Stored records:
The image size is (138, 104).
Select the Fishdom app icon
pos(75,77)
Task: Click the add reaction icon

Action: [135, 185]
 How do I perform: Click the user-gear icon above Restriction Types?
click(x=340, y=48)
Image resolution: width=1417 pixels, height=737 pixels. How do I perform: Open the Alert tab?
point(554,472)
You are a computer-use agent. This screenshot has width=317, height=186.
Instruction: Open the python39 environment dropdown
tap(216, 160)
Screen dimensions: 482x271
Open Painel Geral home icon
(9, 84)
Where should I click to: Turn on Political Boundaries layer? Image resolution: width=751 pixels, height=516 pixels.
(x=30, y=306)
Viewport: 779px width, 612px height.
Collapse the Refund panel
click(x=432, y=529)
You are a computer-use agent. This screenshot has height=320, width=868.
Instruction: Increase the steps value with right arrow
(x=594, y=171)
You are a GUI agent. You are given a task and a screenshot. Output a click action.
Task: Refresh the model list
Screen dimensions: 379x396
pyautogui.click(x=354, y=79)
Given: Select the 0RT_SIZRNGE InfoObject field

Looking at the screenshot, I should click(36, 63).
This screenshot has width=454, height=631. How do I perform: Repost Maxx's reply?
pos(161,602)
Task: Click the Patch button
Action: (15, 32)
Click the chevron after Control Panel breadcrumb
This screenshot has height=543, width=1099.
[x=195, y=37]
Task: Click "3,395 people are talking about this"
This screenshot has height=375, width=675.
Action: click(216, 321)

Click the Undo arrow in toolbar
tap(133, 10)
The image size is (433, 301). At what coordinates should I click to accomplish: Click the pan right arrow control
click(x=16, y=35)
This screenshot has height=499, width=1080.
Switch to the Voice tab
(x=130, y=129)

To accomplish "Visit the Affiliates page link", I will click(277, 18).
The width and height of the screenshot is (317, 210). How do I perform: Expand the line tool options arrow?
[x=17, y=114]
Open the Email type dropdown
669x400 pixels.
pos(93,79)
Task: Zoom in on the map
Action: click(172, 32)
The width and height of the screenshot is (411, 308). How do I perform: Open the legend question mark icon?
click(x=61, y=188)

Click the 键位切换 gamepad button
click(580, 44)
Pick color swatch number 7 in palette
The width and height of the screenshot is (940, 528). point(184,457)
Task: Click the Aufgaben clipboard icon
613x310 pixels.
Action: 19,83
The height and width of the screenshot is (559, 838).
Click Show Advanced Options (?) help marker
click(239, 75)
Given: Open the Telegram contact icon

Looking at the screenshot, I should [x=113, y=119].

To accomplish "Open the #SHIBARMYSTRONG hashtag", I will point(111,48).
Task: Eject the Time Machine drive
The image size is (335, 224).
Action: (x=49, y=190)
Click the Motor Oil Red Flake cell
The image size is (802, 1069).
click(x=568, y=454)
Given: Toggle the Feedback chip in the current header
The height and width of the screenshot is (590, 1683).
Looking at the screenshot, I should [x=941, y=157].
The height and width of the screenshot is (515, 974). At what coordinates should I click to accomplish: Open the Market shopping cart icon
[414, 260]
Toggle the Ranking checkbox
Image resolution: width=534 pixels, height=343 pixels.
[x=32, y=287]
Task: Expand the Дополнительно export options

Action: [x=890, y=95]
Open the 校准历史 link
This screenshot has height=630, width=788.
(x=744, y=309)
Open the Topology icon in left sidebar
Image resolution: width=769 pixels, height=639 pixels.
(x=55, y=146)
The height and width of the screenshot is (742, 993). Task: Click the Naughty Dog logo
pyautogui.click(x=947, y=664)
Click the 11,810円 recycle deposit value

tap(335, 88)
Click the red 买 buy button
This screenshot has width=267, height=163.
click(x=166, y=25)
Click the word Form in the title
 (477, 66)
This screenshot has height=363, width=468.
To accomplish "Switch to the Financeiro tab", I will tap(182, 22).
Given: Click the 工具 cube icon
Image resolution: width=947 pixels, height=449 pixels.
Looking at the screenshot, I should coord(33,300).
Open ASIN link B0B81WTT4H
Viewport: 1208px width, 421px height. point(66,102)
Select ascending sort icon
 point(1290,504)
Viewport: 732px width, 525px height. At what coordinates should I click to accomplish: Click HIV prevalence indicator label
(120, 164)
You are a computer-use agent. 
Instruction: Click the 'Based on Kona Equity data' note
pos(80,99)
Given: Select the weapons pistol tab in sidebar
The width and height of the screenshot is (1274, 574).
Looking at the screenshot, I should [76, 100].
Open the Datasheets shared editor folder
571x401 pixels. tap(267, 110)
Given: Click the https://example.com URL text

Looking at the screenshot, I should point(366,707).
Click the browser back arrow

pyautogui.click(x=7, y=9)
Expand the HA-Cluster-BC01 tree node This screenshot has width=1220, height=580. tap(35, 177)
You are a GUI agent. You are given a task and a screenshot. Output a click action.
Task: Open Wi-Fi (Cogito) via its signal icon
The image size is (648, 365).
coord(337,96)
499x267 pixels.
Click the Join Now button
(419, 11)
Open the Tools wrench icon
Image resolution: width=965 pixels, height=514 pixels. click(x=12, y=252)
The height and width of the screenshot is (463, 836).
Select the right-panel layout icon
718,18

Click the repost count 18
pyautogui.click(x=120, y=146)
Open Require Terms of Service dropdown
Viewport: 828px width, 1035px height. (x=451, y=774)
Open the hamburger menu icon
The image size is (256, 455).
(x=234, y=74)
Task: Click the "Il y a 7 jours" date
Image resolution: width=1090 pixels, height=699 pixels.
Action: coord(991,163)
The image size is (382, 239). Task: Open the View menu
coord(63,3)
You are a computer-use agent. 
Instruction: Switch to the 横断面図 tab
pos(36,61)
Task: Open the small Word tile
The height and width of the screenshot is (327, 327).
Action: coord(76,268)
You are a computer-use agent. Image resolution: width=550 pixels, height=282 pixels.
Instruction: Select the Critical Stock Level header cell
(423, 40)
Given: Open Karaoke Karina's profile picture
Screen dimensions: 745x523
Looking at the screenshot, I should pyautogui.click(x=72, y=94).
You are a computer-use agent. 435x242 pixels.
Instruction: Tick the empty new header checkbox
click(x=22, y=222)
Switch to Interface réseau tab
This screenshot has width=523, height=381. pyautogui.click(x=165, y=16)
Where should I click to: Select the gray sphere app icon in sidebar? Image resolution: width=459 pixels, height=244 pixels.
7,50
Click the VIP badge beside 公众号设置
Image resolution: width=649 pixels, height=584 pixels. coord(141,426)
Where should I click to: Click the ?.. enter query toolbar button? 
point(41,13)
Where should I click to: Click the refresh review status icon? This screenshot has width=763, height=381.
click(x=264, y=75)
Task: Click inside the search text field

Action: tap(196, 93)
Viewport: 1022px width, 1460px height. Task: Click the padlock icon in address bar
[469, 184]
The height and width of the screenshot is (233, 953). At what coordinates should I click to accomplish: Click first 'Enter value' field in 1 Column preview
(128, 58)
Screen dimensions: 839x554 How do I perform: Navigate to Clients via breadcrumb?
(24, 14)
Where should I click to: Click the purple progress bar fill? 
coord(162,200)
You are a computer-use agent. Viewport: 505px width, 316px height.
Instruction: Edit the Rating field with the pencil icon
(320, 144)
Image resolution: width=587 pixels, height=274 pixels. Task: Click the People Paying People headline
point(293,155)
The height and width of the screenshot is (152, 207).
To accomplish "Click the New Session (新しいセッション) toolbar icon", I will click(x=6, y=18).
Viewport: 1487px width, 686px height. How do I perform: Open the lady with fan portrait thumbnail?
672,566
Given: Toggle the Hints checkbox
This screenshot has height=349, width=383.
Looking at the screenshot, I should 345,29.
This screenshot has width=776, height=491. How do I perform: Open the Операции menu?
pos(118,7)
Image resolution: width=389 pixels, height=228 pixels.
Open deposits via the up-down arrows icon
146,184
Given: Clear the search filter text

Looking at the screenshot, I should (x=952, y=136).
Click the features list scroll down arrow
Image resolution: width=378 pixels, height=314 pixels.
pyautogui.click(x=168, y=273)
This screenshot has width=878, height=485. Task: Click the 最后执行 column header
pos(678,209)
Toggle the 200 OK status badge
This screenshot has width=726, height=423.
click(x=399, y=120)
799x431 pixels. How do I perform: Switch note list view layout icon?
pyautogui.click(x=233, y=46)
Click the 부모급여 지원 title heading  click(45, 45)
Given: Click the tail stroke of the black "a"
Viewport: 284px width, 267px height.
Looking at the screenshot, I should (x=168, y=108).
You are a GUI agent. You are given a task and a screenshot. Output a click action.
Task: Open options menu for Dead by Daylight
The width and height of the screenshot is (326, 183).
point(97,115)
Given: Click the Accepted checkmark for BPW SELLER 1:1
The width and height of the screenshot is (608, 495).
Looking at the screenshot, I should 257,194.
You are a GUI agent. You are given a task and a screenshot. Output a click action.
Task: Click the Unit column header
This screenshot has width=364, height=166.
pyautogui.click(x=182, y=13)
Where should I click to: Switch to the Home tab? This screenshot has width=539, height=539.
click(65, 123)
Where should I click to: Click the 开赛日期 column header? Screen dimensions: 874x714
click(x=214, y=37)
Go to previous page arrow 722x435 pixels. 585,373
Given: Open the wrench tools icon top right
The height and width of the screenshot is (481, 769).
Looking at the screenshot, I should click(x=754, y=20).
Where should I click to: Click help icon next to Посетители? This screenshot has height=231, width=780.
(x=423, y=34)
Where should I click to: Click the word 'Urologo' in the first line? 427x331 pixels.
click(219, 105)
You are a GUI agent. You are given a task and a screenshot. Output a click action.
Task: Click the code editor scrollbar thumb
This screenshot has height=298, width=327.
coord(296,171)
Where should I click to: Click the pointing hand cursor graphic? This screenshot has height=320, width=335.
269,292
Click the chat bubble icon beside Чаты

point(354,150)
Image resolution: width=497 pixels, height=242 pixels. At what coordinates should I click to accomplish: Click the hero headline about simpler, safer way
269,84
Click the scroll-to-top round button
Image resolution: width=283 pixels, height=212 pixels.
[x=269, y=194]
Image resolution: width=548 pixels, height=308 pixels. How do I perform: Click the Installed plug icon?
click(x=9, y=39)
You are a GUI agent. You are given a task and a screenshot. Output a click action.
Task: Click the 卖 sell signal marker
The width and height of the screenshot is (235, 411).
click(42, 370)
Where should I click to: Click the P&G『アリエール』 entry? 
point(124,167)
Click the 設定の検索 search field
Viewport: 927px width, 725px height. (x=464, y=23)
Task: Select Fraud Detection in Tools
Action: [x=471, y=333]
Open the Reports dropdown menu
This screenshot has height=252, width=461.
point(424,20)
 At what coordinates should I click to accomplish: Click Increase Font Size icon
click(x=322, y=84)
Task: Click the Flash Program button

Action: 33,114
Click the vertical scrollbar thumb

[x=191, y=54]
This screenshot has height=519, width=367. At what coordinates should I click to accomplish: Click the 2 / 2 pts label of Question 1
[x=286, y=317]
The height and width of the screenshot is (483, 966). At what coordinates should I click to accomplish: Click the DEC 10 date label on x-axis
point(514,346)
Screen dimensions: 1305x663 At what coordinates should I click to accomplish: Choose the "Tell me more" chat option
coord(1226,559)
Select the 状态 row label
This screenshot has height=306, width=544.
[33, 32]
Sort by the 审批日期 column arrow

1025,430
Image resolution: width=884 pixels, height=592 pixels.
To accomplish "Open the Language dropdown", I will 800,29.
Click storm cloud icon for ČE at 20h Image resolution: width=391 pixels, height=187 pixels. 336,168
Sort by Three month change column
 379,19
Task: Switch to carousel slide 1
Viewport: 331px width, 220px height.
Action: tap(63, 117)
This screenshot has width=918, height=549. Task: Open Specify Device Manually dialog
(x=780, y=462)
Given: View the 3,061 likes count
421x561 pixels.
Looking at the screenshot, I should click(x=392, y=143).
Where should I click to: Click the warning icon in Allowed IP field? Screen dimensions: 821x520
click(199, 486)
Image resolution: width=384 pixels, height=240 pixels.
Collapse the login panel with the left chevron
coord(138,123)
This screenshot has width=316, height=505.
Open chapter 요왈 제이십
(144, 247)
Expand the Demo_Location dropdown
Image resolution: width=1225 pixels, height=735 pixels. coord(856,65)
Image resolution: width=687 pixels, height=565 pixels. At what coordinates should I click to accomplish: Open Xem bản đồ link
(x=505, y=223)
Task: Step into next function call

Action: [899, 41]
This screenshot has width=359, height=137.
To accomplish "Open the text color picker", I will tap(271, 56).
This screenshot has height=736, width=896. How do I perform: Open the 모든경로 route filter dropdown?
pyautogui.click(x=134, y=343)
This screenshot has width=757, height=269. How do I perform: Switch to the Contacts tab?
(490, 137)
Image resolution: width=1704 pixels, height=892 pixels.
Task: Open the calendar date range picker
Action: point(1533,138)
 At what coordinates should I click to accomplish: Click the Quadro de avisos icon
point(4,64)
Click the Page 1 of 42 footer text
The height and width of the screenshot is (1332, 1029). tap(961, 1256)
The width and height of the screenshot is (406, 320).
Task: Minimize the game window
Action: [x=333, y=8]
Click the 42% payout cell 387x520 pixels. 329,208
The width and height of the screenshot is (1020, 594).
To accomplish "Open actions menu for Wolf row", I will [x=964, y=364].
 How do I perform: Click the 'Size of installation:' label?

Task: The lines above from the one with "The width and height of the screenshot is (235, 411)." through the one with "Image resolution: width=884" are to be duplicated exactly, ends included, with nothing added.

Task response:
The width and height of the screenshot is (235, 411).
click(42, 370)
Where should I click to: Click the P&G『アリエール』 entry? 
point(124,167)
Click the 設定の検索 search field
Viewport: 927px width, 725px height. (x=464, y=23)
Task: Select Fraud Detection in Tools
Action: [x=471, y=333]
Open the Reports dropdown menu
This screenshot has height=252, width=461.
point(424,20)
 At what coordinates should I click to accomplish: Click Increase Font Size icon
click(x=322, y=84)
Task: Click the Flash Program button

Action: 33,114
Click the vertical scrollbar thumb

[x=191, y=54]
This screenshot has height=519, width=367. At what coordinates should I click to accomplish: Click the 2 / 2 pts label of Question 1
[x=286, y=317]
The height and width of the screenshot is (483, 966). At what coordinates should I click to accomplish: Click the DEC 10 date label on x-axis
point(514,346)
Screen dimensions: 1305x663 At what coordinates should I click to accomplish: Choose the "Tell me more" chat option
coord(1226,559)
Select the 状态 row label
This screenshot has height=306, width=544.
[33, 32]
Sort by the 审批日期 column arrow

1025,430
Image resolution: width=884 pixels, height=592 pixels.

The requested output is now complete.